Speaking to reporters yesterday from her hospital room, Latchman said that that she is doing great and was no longer experiencing any headaches.
“I am doing good, no headaches. It feel really good because I have been suffering with headaches so long and since I do the surgery I am not getting it,” she said.
Prior to her diagnosis, Latchman worked as a sales representative at a store.
She is hoping to return to work soon so that she can take care of her daughter. “Once I fully recover I will start working again because I am a single parent and I have my daughter to take care of. Special thank you to Dr Dukhi because I have visited so many doctors and I got no help but at the first visit to Dr Dukhi, he told me about my surgery,” Latchman added.
Meanwhile, Dr Sarah Lall Khan, Latchman’s cousin, who was present during the press conference explained that she and Latchman spent most of their childhood together. At the age of ten, she said, they observed an indentation in her forehead. “It was just an indentation. As kids, we had no idea. We thought that’s just how she is, that’s just the way she was born.”
At that point in time, she noted that Latchman had no symptoms. However, as she grew, Khan said, the indentation became more “pronounced”. “… and we also noticed that her left eye started receding inward.”
According to Khan, Latchman then started to experience severe headaches. “Severe to the point, [where] absolutely nothing was helping.”
Initially, Latchman thought that it was her eyes so she visited an ophthalmologist about six to eight weeks ago. “So he had a look at the eye. He told her she had good vision in the eye, although the eye has receded, it is not affecting her vision in anyway,” Khan related.
She said Latchman then told her that the ophthalmologist requested a CT scan. “So when she contacted me, I told her fine. We are going to have the CT scan done. The CT scan showed a little bit of abnormalities with her eye.”
Khan said because Latchman was experiencing so much headaches, she advised her that it is best to visit the neurologist. “So we can actually treat the headaches since nothing was actually wrong with her eyes,” Khan said.

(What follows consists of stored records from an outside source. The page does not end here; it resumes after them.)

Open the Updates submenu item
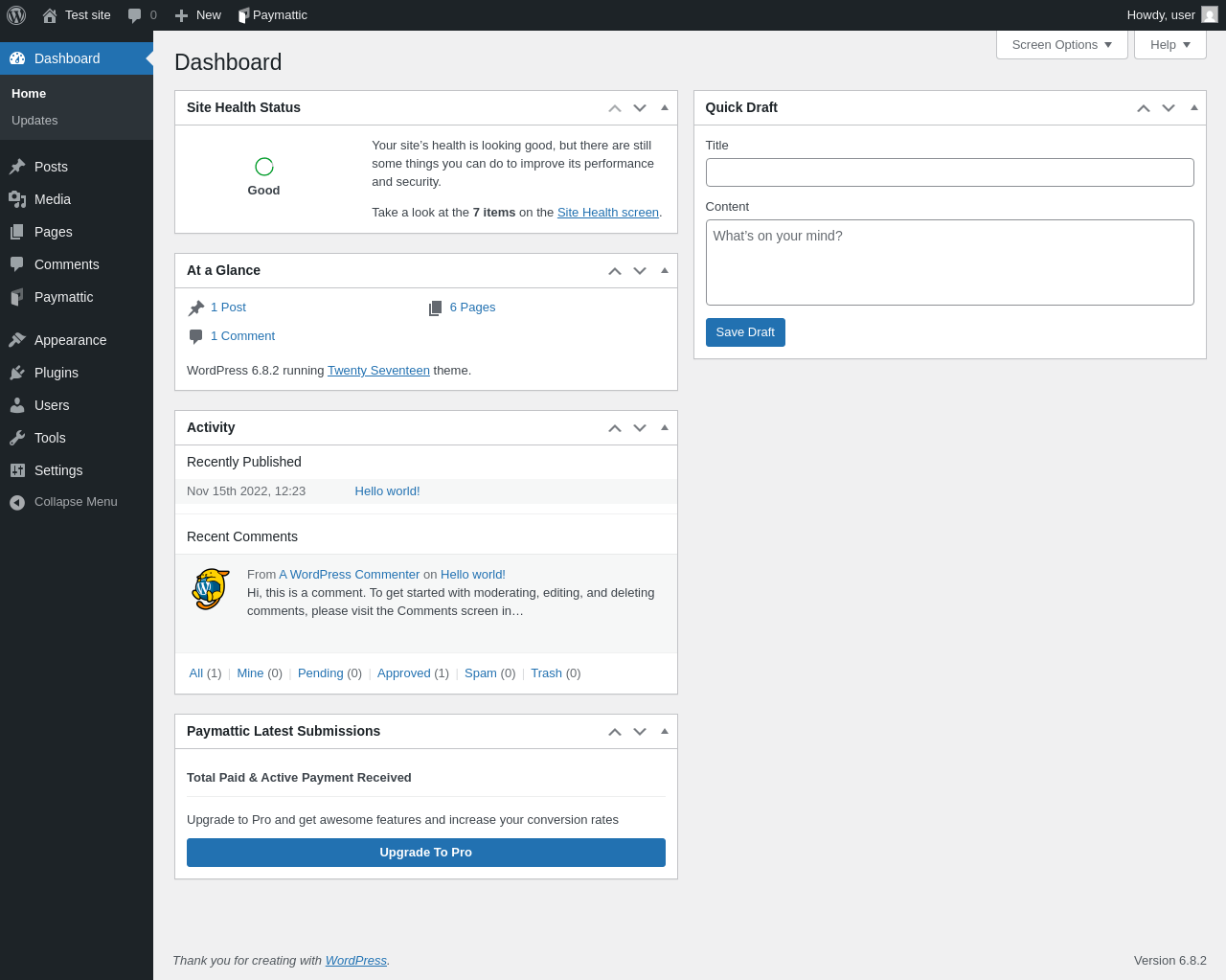This screenshot has width=1226, height=980. coord(34,121)
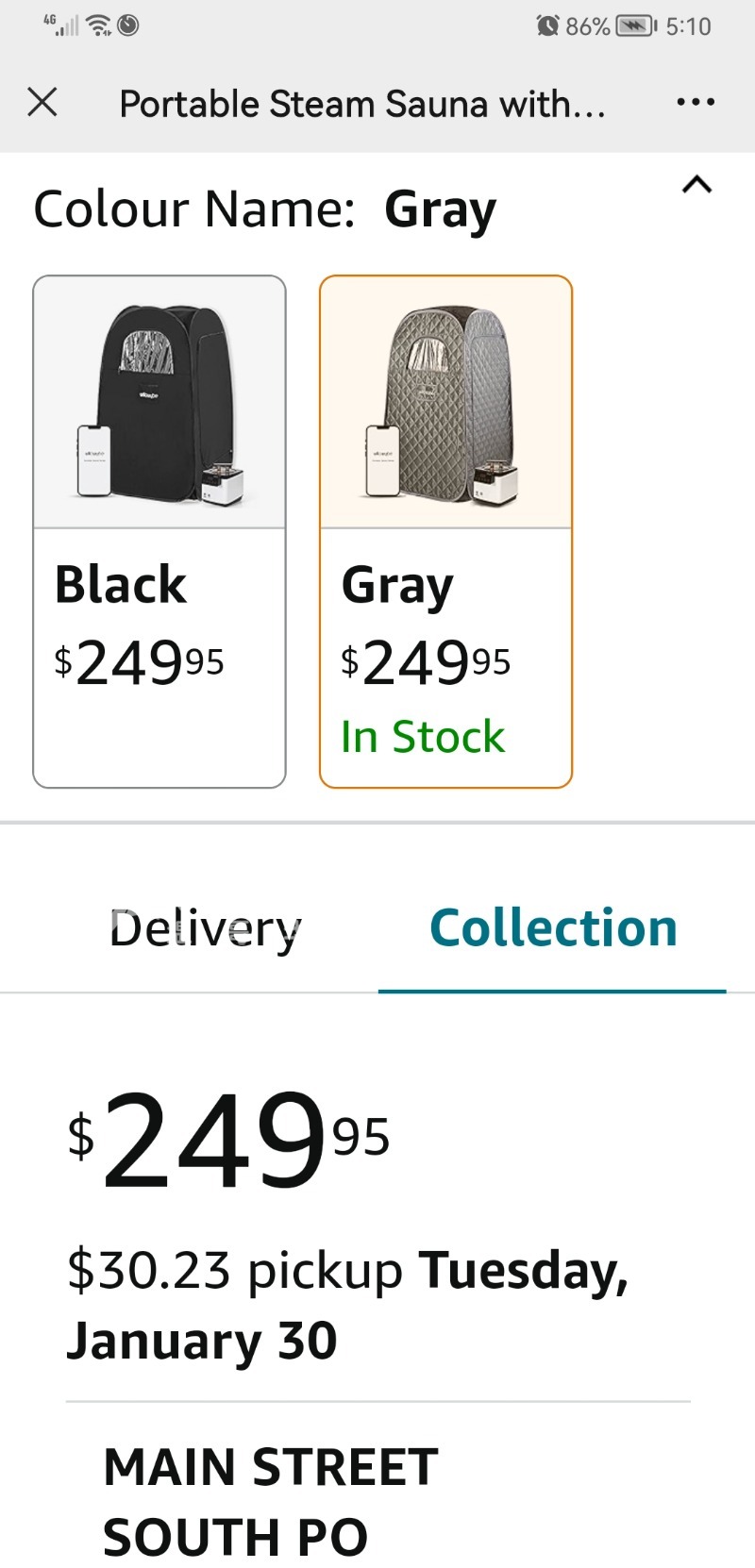Open the three-dot more options menu

[x=696, y=102]
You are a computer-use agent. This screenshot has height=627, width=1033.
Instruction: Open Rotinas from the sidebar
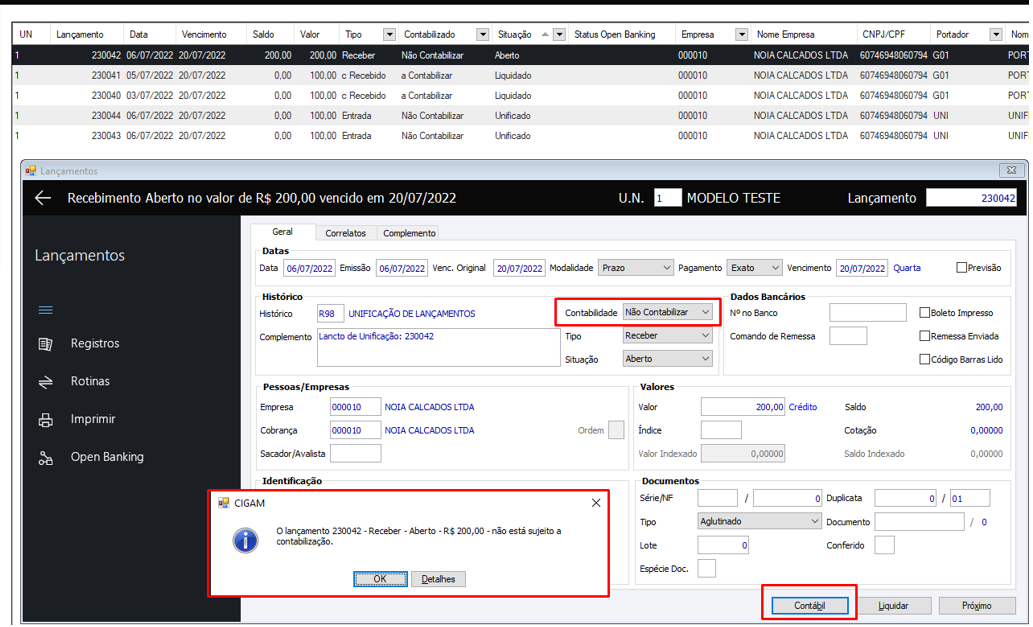click(x=90, y=381)
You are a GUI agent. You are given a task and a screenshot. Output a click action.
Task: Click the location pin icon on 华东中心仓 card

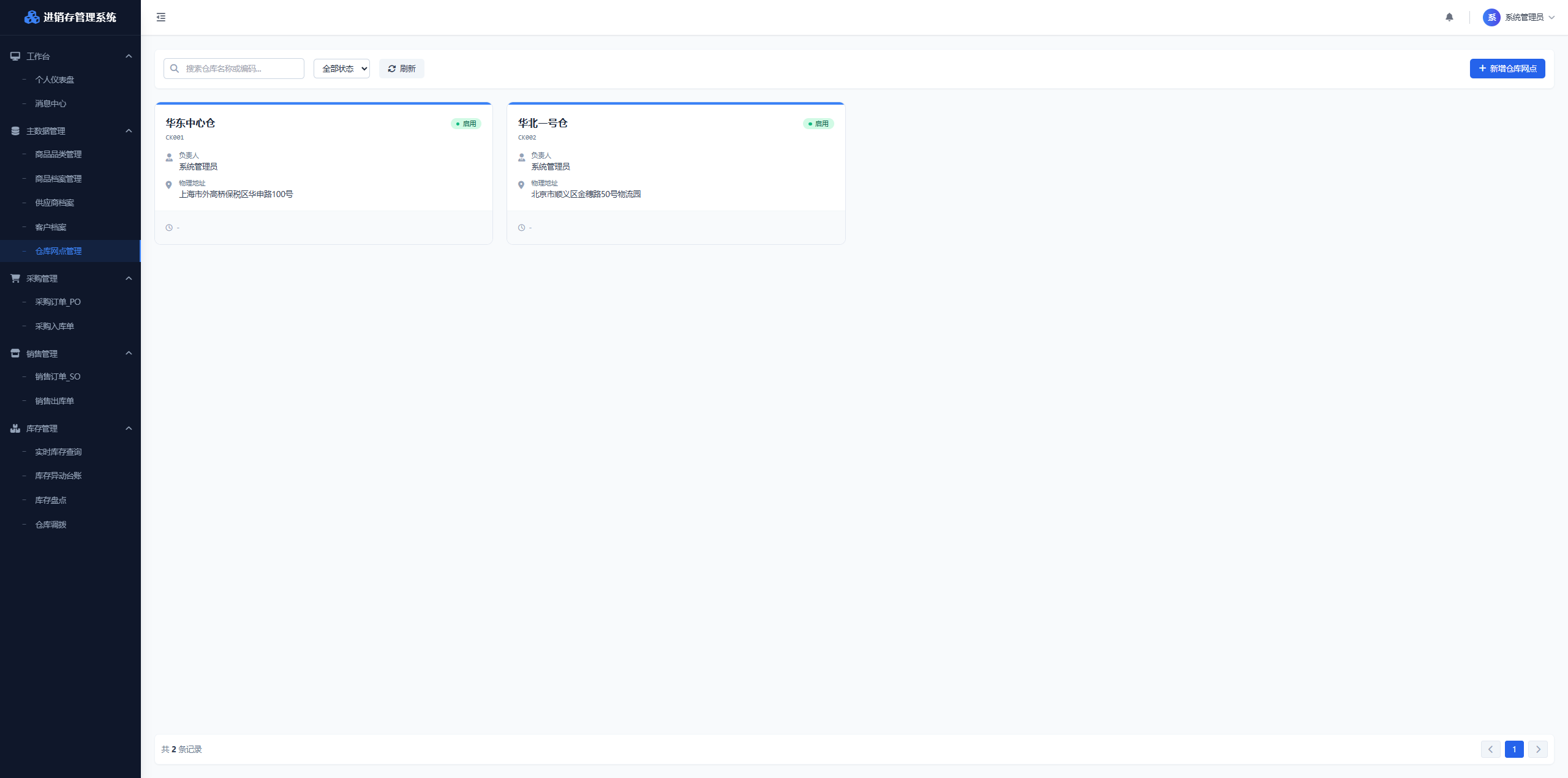(x=169, y=185)
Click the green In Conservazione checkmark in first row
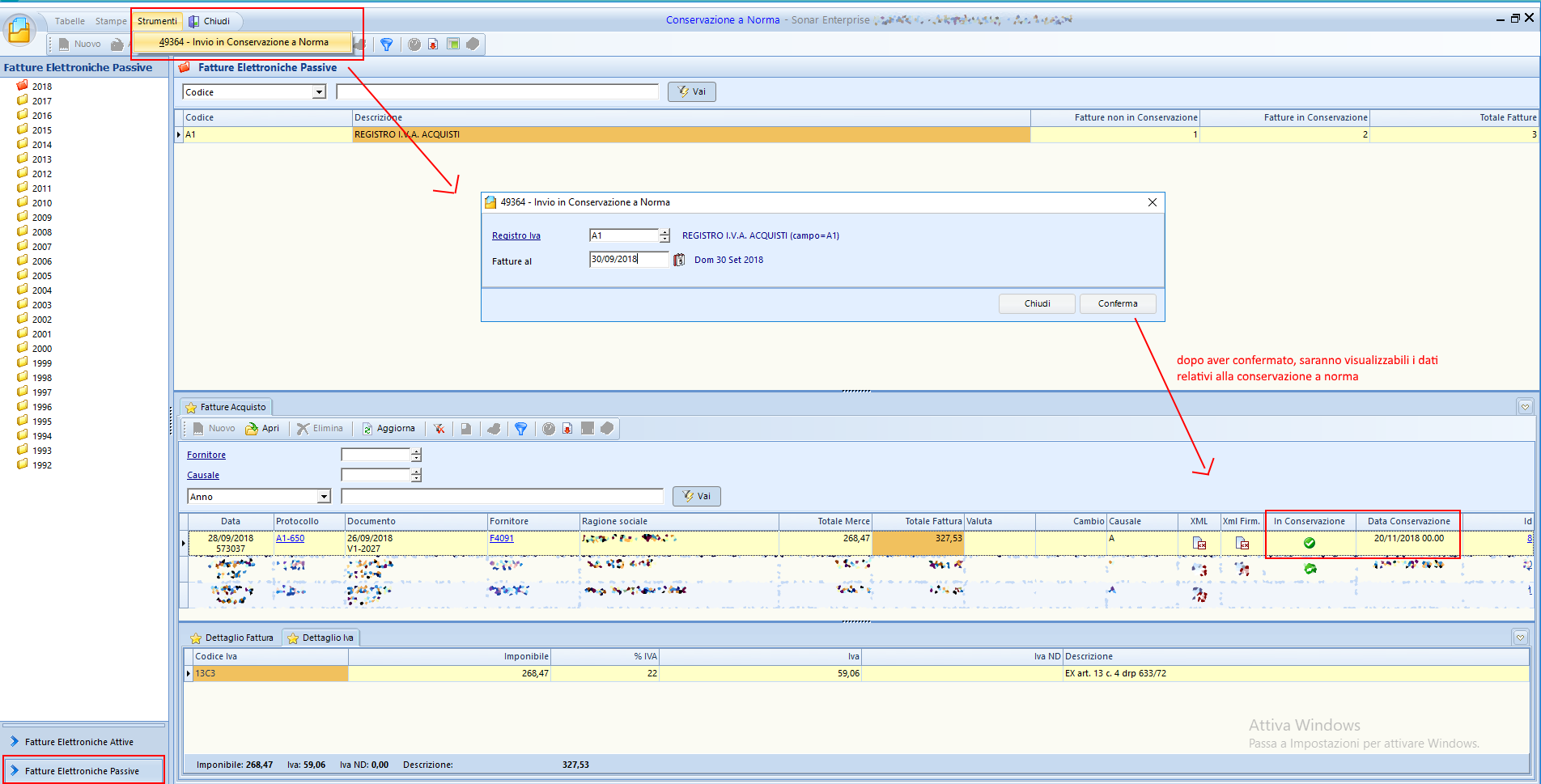Image resolution: width=1541 pixels, height=784 pixels. pos(1309,543)
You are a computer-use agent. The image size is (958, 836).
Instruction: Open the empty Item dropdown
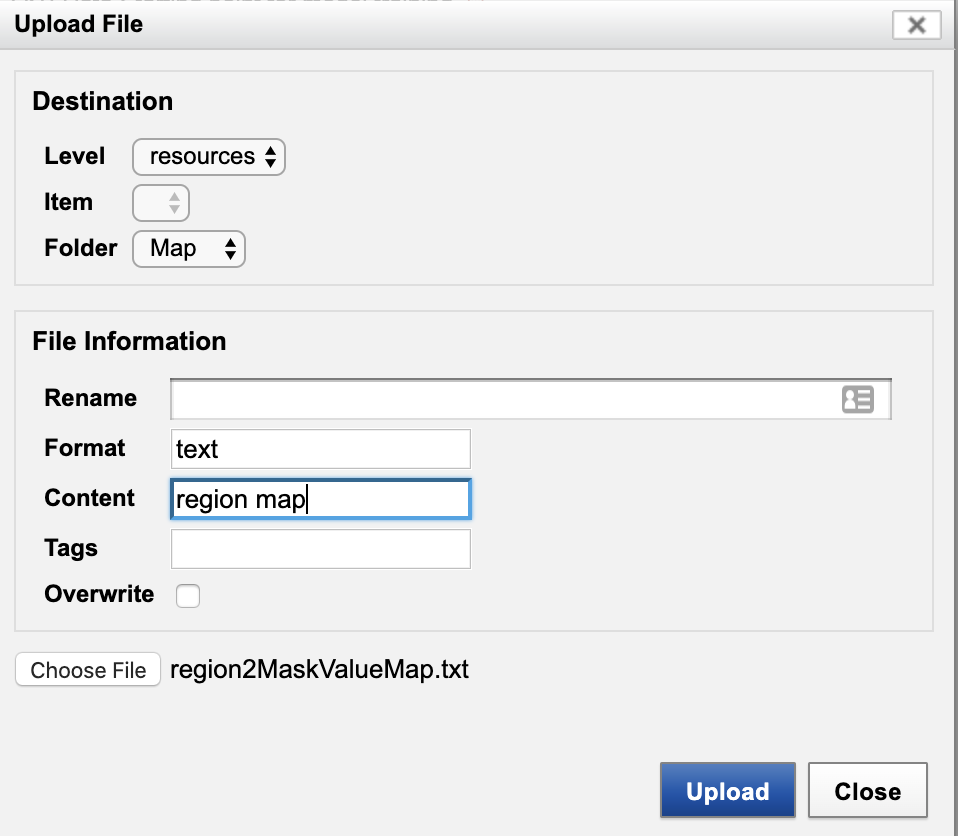161,203
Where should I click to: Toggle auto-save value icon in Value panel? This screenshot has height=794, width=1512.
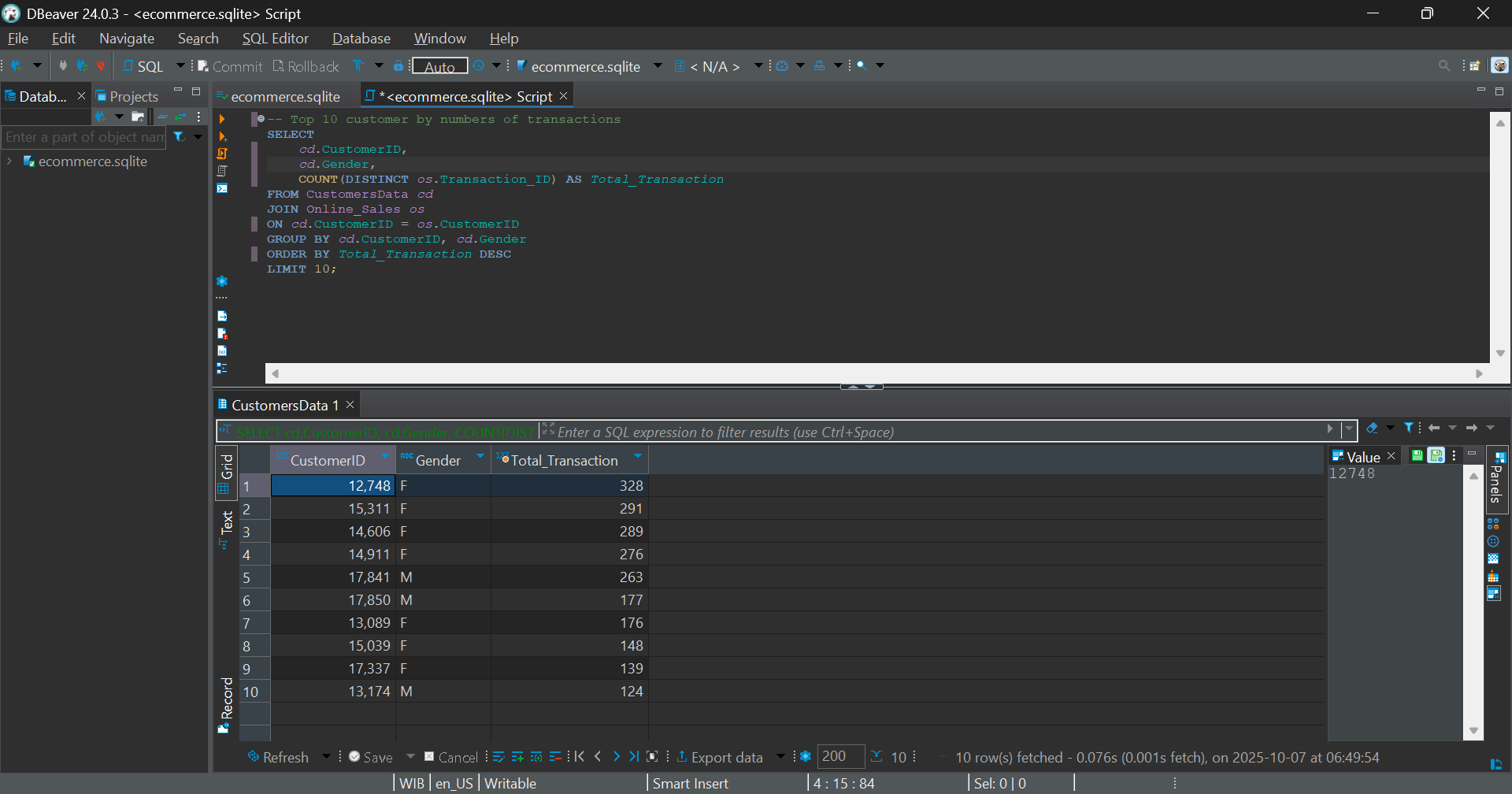(x=1436, y=456)
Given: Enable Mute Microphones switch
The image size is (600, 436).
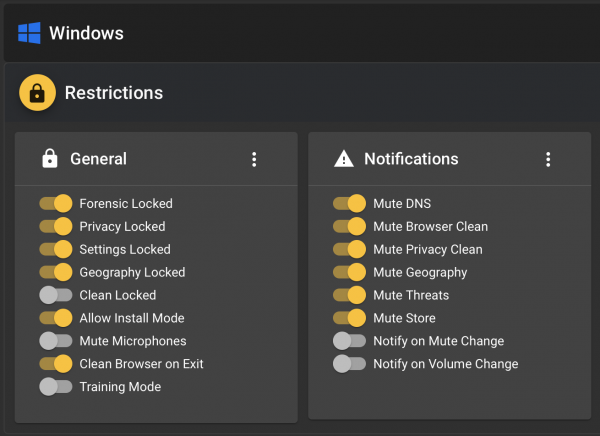Looking at the screenshot, I should point(56,341).
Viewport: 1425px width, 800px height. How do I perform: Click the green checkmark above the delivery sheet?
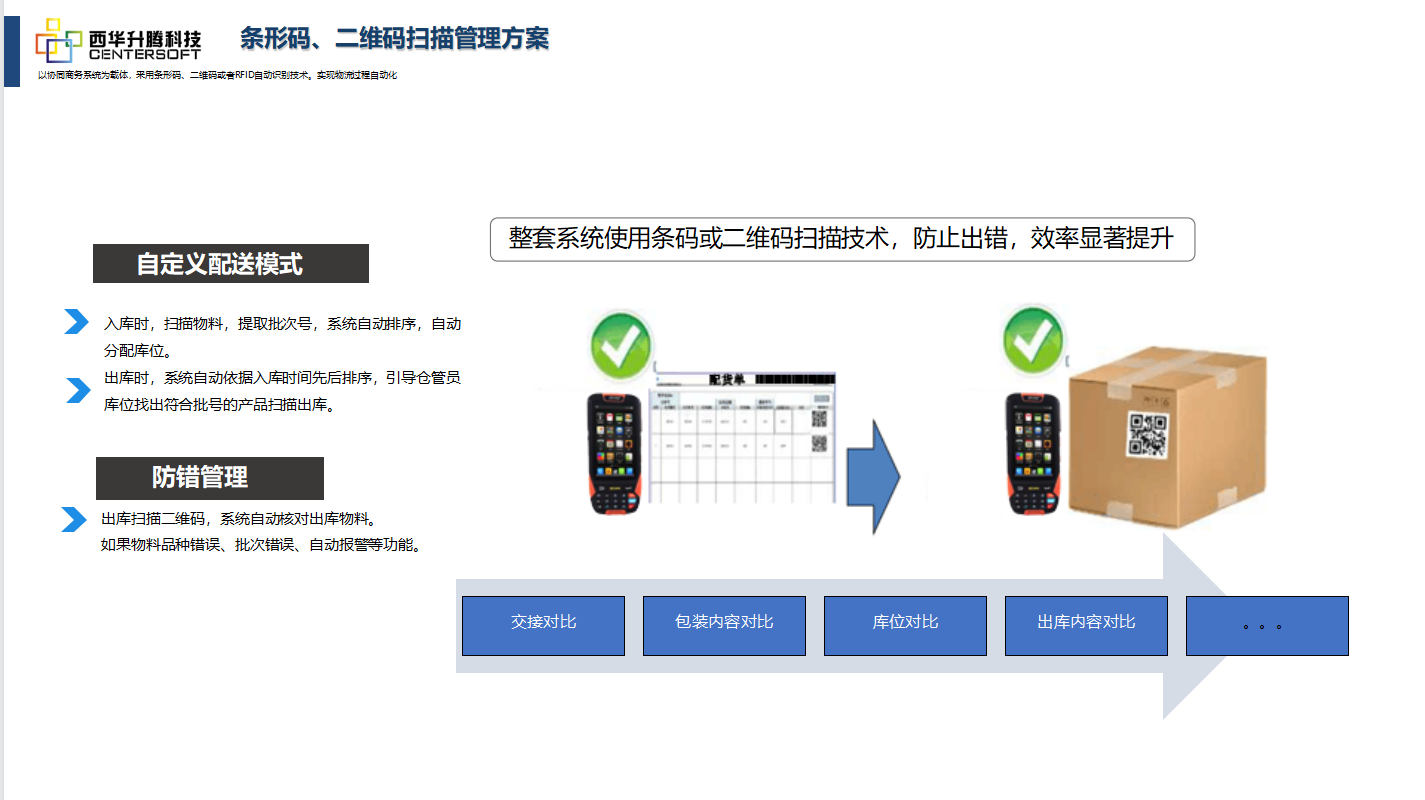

She explained that Latchman visited the neurologist and also consulted with another ophthalmologist at the Georgetown Public Hospital (GPH). “Just to have an idea and see exactly what was causing this,” Khan said.
The neurologist, according to Khan asked Latchman to have an MRI done. “Which we did. However, we kept going back to the neurologist, there wasn’t nothing to work with really. She was also suggesting that we have further tests done. However, Analisa still continued with these headaches. Severe, excruciating headaches to the point where further on she started to have loss of consciousness,” Khan further explained.
“So you know I told her ‘Analisa I think this is getting worse and our last option, our only hope I think is for us to go see Dr Dukhi. Let’s go to him and see what’s really going on’. Because all we were doing is treating the pain, we really haven’t found the cause of the pain. We don’t have a diagnosis to work with and we just taking pain medications one after the other and it’s really not helping,” she added.
On the first visit to Dr Dukhi, Latchman was diagnosed. “Well we bought all of our scans and everything. I spoke to him. Told him her history and he listened to us and he had one look at the scan and when he looked at the scan, I didn’t even give him the reports for the scan… when he looked at the scan he was able to diagnose on the spot exactly what was wrong with Analisa,” Khan recalled.
“Honestly, I was so impressed because taking Analisa from one person to the other, I was feeling so hopeless for her because I really wasn’t helping her. All I was doing was trying to find help. We went to Dr Dukhi, he diagnosed her and of course came up with a treatment plan on our very first consultation,” she noted.